If you know, what are the blood types of your immediate family members? I am B positive. My SO is B positive, so our LO is B positive also. My older son is AB positive, which is quite rare. O positive is supposed to be the most common and AB negative is the rarest. Let's see if that's true here on Cafemom.

Answer Question

Asked by DeTora_Family at 10:49 PM on Jun. 9, 2009 in Health

Level 7 (202 Credits)
Answers (10)
  • O+

    It is also the most widely used in blood transfusions because it is the universal blood type.

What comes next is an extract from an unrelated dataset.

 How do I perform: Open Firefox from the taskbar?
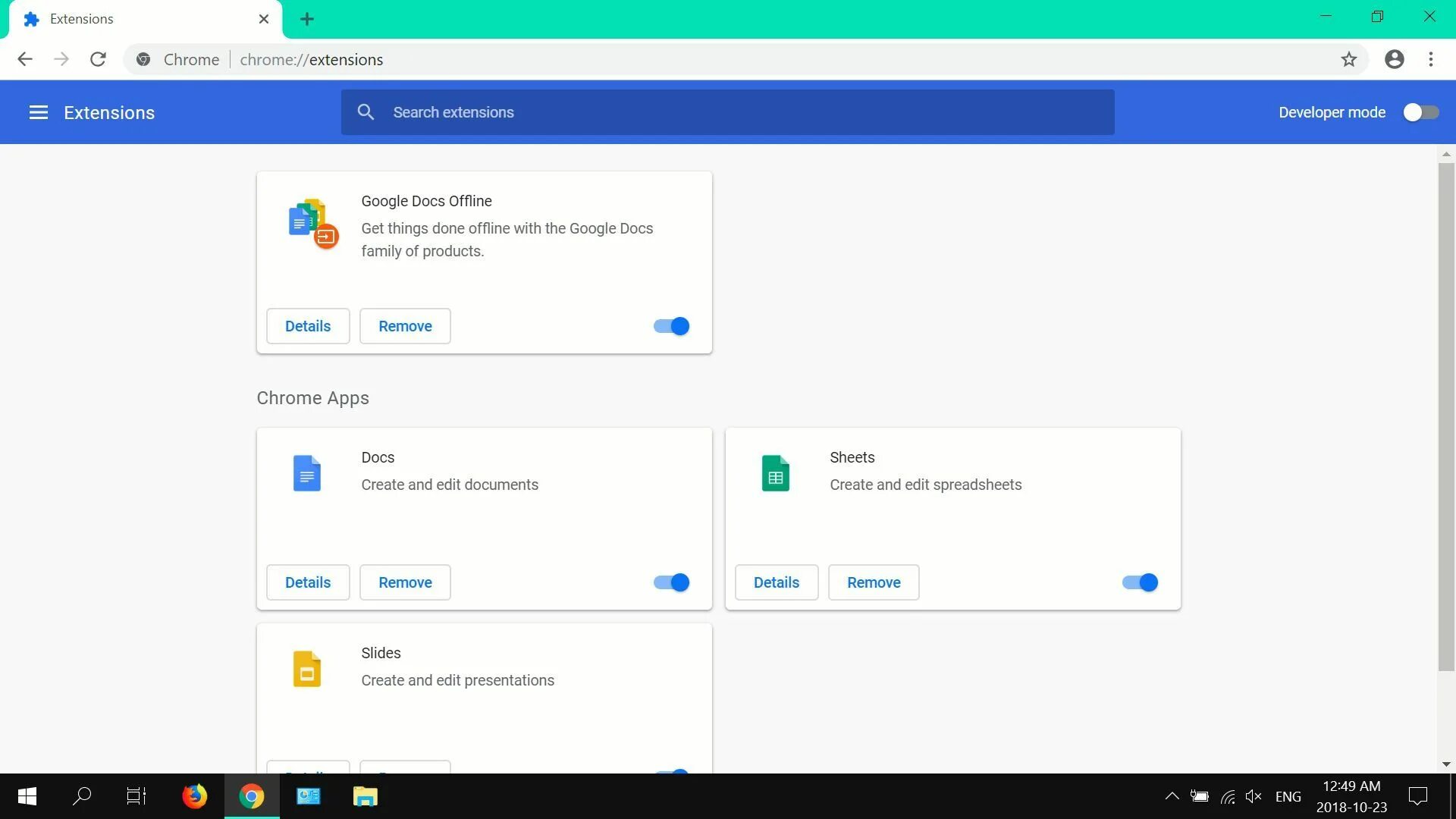[194, 796]
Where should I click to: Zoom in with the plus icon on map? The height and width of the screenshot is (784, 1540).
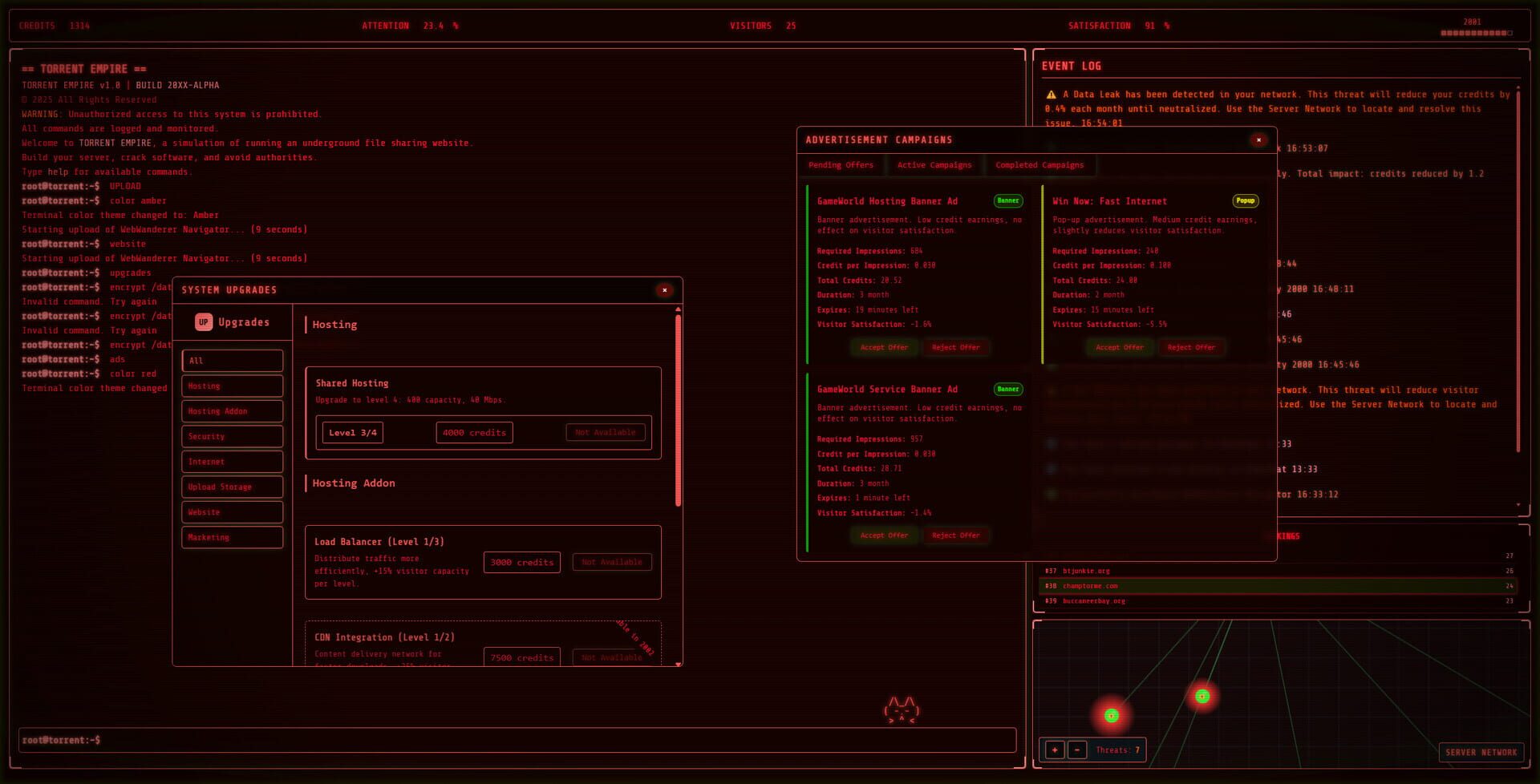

    Answer by Nathskitten at 10:51 PM on Jun. 9, 2009

  • I am b neg and my mom is o neg my dad is b pos... thats all i know

    Answer by ggiovanni at 10:51 PM on Jun. 9, 2009

  • i'm A-. I'm not sure what my SO is but our son is A- as well

    Answer by r_elizabeth2290 at 10:57 PM on Jun. 9, 2009

  • I'm A+ and my SO is O+, i have no clue what our childrens is.

    Answer by jnsdrf at 11:18 PM on Jun. 9, 2009

  • I'm not sure about my sisters, but my dad is O-, mom was AB+, I'm A+, so was my ex...both of my now DH is also A+...and so are his two boys.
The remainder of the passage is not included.